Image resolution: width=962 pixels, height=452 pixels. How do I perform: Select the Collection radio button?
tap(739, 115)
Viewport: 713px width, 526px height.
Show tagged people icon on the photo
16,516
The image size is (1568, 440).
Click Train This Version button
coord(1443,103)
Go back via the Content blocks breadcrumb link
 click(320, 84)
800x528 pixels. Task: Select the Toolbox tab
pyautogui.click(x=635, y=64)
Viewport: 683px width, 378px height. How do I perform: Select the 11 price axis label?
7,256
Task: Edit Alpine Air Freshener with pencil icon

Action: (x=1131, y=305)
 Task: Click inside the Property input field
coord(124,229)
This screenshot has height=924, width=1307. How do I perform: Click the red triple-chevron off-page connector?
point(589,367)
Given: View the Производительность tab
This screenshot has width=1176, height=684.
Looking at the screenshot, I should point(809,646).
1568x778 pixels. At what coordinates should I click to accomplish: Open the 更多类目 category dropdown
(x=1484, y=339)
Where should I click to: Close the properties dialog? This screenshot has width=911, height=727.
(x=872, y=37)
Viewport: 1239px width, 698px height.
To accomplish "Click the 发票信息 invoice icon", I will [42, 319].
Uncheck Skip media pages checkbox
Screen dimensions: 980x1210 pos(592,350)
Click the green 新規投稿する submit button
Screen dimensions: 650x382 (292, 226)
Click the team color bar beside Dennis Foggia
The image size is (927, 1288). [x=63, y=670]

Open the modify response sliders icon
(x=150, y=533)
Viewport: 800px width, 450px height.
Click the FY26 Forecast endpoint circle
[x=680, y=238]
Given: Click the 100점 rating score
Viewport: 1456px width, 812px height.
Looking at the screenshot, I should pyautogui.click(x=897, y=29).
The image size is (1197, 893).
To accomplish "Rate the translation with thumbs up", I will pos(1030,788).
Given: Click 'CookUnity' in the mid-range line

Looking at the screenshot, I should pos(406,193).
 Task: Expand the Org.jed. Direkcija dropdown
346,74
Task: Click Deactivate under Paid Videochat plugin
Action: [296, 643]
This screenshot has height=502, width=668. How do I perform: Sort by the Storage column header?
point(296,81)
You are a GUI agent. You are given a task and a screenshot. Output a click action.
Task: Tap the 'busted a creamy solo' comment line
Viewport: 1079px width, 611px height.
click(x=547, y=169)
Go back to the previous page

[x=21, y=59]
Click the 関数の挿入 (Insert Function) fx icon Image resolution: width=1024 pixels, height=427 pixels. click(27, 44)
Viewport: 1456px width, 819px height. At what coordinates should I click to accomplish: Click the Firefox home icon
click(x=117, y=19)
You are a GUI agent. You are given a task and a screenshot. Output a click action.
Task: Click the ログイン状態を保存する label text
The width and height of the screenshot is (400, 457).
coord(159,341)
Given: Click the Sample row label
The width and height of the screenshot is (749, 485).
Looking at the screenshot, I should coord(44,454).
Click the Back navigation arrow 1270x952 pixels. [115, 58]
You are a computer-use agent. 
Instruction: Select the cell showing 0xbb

══════

#### Work required:
Lines before the one containing "Click the Back" are to be left out; that line and every line after it through the end of the data should be copied exactly.

#### Result for this task:
Click the Back navigation arrow 1270x952 pixels. [115, 58]
You are a computer-use agent. 
Instruction: Select the cell showing 0xbb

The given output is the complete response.